I’m not sure about how likely it is I’ll continue working with students past this 2-month program, because it does take up a chunk of time (that’s made worse by trying to wrangle schedules), but I’m considering what to do for the future. If anyone’s interested in also mentoring students with an interest in longterm risks from AI, please let me know, since I think there’s interest! It’s a decently low time commitment (30m/student or group of students) once you’ve got everything sorted. However, I am doing it for the benefit of the students, rather than with the expectation of getting help on my work, so it’s more of a volunteer role.
(quick reply to a private doc on interaction effects vs direct effects for existential risks / GCR. They’re arguing for more of a focus on interaction effects overall, I’m arguing for mostly work on direct effects. Keeping for my notes.)
In addition to direct effects from AI, bio, nuclear, climate...
...there are also mitigating / interaction effects, which could make these direct effects better or worse. For each of the possible direct risks, mitigating / interaction effects are more or less important.
For AI, the mainline direct risks that are possibly existential (whether or not the risks occur) are both really bad and also roughly independent of things that don’t reduce the risk of AGI being developed, and it’s possible to work directly on the direct risks (technical and governance). e.g. Misinformation or disinformation won’t particularly matter if we get an unaligned AGI developed at one of the big companies, except to the extent that mis/disinformation contributed to the unaligned AGI getting developed (which I think is probably more influenced by other factors, but it’s debatable), so I think efforts should be focused on solving the technical alignment problem. Misinformation and disinformation are more relevant to the governance problem, but working on them still seems worse to me than a focus on specifically trying to make AI governance go well, given the goal of trying to reduce existential risk (and not solve other important problems associated with misinformation and disinformation). (I expect one will make more progress trying to directly reduce xrisk from AI than working on related things.)
(Bio has excellent interaction effects with AI in terms of risk though, so that’s going to be one of the best examples. )

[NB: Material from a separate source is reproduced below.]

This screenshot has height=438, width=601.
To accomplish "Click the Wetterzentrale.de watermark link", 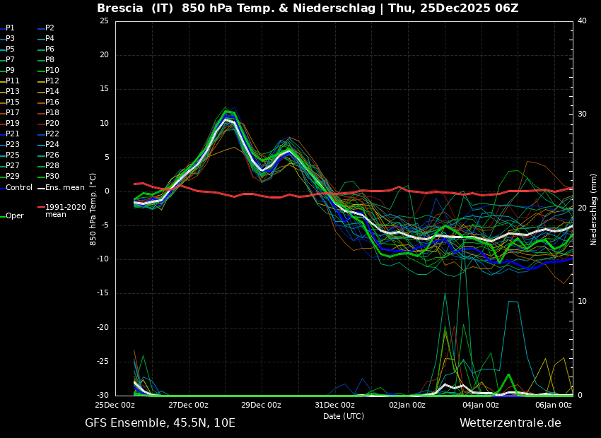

Just to quickly go over my intuitions here about the interactions:
AI x bio <-- re: AI, I think AI direct effects are worse
AI x nuclear <-- these are pretty separate problems imo
AI x climate <-- could go either way; I expect AI could have substantial improvements on climate depending on how advanced our AI gets. AI doesn’t contribute that much to climate change compared to other factors I think
Bio x AI <-- bio is SO MUCH WORSE with AI, this is an important interaction effect
Bio x nuclear <-- these are pretty separate problems imo
Bio x climate <-- worse climate will make pandemics worse for sure
Nuclear x AI <-- separate problems
Nuclear x bio <-- separate problems
Nuclear x climate <-- if climate influences war then climate makes nuclear worse
Climate x AI <-- could go either way I think but I think probably best to work directly on climate if you don’t think we’ll get advanced AI systems soon
Climate x nuclear <-- nuclear stuff certainly does mess up climate a LOT, but then we’re thinking more about nuclear
Climate x bio <-- pandemics don’t influence climate that much I think
----
Feedback from another EA (thank you!)
> I think there are more interaction effects than your shortform is implying, but also most lines of inquiry aren’t very productive. [Agree in the general direction, but object-level disagree]
I think this is true and if presented arguments I’d agree with them and have a fairer / more comprehensive picture.